### Task to complete
Render the lines of the records from the line with "Advance carousel with right arrow" up to and including the line with "click(391, 338)" as a numbered list, skipping any blank lines. Leave the pictures out of your list.

#### Records for this exercise ####

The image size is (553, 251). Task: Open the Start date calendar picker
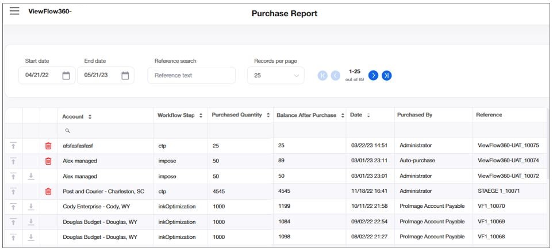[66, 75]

####
#### Records for this exercise ####

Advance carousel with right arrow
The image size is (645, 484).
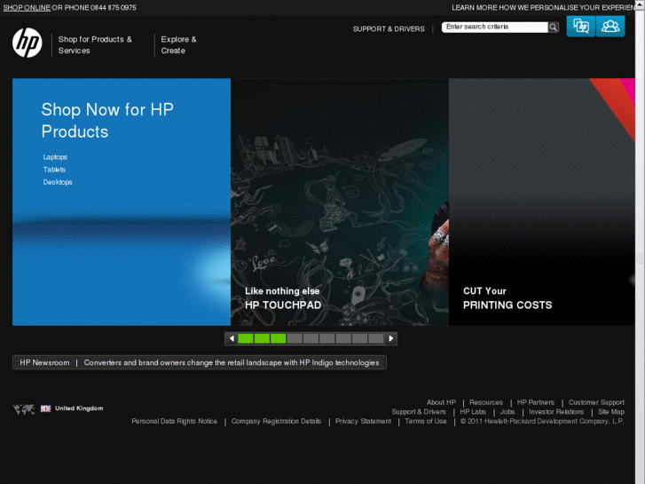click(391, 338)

####

### The output
1. Advance carousel with right arrow
2. The image size is (645, 484).
3. click(391, 338)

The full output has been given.